Stored dataset items
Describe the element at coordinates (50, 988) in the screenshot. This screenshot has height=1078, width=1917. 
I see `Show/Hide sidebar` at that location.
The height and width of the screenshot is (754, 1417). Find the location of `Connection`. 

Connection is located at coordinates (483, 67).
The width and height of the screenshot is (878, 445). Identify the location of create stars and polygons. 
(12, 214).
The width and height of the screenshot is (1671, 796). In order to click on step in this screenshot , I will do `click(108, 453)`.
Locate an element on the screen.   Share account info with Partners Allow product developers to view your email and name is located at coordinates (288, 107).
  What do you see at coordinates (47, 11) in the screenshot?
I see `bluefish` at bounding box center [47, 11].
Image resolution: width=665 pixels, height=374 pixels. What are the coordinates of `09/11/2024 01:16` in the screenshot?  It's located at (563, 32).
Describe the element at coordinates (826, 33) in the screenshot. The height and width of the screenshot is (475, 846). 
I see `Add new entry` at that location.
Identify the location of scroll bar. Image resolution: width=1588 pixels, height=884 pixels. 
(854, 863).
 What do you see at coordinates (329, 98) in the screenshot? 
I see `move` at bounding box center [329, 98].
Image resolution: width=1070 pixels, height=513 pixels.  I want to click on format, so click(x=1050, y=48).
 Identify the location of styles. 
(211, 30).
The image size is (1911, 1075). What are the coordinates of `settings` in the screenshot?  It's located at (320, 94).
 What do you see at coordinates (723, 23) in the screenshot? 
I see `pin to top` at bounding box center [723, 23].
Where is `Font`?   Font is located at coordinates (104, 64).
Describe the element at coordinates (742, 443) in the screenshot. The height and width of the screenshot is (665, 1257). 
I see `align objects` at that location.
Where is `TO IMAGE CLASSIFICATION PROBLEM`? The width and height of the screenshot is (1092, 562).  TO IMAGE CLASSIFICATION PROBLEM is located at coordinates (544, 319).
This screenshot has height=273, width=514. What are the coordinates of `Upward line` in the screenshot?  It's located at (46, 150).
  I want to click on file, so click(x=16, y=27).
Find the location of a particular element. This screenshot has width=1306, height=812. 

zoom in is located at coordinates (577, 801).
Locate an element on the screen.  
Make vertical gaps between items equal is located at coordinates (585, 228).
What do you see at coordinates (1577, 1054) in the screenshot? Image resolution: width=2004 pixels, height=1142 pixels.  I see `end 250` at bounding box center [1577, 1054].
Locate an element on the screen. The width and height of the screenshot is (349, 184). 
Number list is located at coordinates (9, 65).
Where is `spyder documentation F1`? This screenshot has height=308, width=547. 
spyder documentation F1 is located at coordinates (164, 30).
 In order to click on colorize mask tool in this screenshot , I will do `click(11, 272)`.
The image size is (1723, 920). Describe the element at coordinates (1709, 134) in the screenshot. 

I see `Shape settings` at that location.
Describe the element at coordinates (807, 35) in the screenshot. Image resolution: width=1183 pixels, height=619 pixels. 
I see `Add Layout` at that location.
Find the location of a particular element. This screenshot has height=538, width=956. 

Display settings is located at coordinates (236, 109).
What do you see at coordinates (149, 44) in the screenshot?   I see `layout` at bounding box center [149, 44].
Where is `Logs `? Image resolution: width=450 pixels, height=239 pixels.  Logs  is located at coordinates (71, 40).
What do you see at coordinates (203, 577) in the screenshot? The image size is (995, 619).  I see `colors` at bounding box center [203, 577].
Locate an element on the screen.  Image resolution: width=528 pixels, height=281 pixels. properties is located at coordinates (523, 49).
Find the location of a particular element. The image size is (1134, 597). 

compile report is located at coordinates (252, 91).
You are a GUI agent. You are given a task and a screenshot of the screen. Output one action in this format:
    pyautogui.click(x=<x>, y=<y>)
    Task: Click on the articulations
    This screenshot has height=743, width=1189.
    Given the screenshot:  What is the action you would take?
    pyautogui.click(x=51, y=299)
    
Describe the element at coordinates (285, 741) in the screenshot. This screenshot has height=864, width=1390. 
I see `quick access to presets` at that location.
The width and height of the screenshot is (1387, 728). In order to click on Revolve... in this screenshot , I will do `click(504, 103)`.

- [EXERCISE INSTRUCTIONS]:
Put every line of the material above into a JSON list of strings, one string per line, and omit the blank lines.

- [RESULT OF THIS TASK]:
[
  "Describe the element at coordinates (50, 988) in the screenshot. This screenshot has height=1078, width=1917. ",
  "I see `Show/Hide sidebar` at that location.",
  "The height and width of the screenshot is (754, 1417). Find the location of `Connection`. ",
  "Connection is located at coordinates (483, 67).",
  "The width and height of the screenshot is (878, 445). Identify the location of create stars and polygons. ",
  "(12, 214).",
  "The width and height of the screenshot is (1671, 796). In order to click on step in this screenshot , I will do `click(108, 453)`.",
  "Locate an element on the screen.   Share account info with Partners Allow product developers to view your email and name is located at coordinates (288, 107).",
  "  What do you see at coordinates (47, 11) in the screenshot?",
  "I see `bluefish` at bounding box center [47, 11].",
  "Image resolution: width=665 pixels, height=374 pixels. What are the coordinates of `09/11/2024 01:16` in the screenshot?  It's located at (563, 32).",
  "Describe the element at coordinates (826, 33) in the screenshot. The height and width of the screenshot is (475, 846). ",
  "I see `Add new entry` at that location.",
  "Identify the location of scroll bar. Image resolution: width=1588 pixels, height=884 pixels. ",
  "(854, 863).",
  " What do you see at coordinates (329, 98) in the screenshot? ",
  "I see `move` at bounding box center [329, 98].",
  "Image resolution: width=1070 pixels, height=513 pixels.  I want to click on format, so click(x=1050, y=48).",
  " Identify the location of styles. ",
  "(211, 30).",
  "The image size is (1911, 1075). What are the coordinates of `settings` in the screenshot?  It's located at (320, 94).",
  " What do you see at coordinates (723, 23) in the screenshot? ",
  "I see `pin to top` at bounding box center [723, 23].",
  "Where is `Font`?   Font is located at coordinates (104, 64).",
  "Describe the element at coordinates (742, 443) in the screenshot. The height and width of the screenshot is (665, 1257). ",
  "I see `align objects` at that location.",
  "Where is `TO IMAGE CLASSIFICATION PROBLEM`? The width and height of the screenshot is (1092, 562).  TO IMAGE CLASSIFICATION PROBLEM is located at coordinates (544, 319).",
  "This screenshot has height=273, width=514. What are the coordinates of `Upward line` in the screenshot?  It's located at (46, 150).",
  "  I want to click on file, so click(x=16, y=27).",
  "Find the location of a particular element. This screenshot has width=1306, height=812. ",
  "zoom in is located at coordinates (577, 801).",
  "Locate an element on the screen.  ",
  "Make vertical gaps between items equal is located at coordinates (585, 228).",
  "What do you see at coordinates (1577, 1054) in the screenshot? Image resolution: width=2004 pixels, height=1142 pixels.  I see `end 250` at bounding box center [1577, 1054].",
  "Locate an element on the screen. The width and height of the screenshot is (349, 184). ",
  "Number list is located at coordinates (9, 65).",
  "Where is `spyder documentation F1`? This screenshot has height=308, width=547. ",
  "spyder documentation F1 is located at coordinates (164, 30).",
  " In order to click on colorize mask tool in this screenshot , I will do `click(11, 272)`.",
  "The image size is (1723, 920). Describe the element at coordinates (1709, 134) in the screenshot. ",
  "I see `Shape settings` at that location.",
  "Describe the element at coordinates (807, 35) in the screenshot. Image resolution: width=1183 pixels, height=619 pixels. ",
  "I see `Add Layout` at that location.",
  "Find the location of a particular element. This screenshot has height=538, width=956. ",
  "Display settings is located at coordinates (236, 109).",
  "What do you see at coordinates (149, 44) in the screenshot?   I see `layout` at bounding box center [149, 44].",
  "Where is `Logs `? Image resolution: width=450 pixels, height=239 pixels.  Logs  is located at coordinates (71, 40).",
  "What do you see at coordinates (203, 577) in the screenshot? The image size is (995, 619).  I see `colors` at bounding box center [203, 577].",
  "Locate an element on the screen.  Image resolution: width=528 pixels, height=281 pixels. properties is located at coordinates (523, 49).",
  "Find the location of a particular element. The image size is (1134, 597). ",
  "compile report is located at coordinates (252, 91).",
  "You are a GUI agent. You are given a task and a screenshot of the screen. Output one action in this format:",
  "    pyautogui.click(x=<x>, y=<y>)",
  "    Task: Click on the articulations",
  "    This screenshot has height=743, width=1189.",
  "    Given the screenshot:  What is the action you would take?",
  "    pyautogui.click(x=51, y=299)",
  "Describe the element at coordinates (285, 741) in the screenshot. This screenshot has height=864, width=1390. ",
  "I see `quick access to presets` at that location.",
  "The width and height of the screenshot is (1387, 728). In order to click on Revolve... in this screenshot , I will do `click(504, 103)`."
]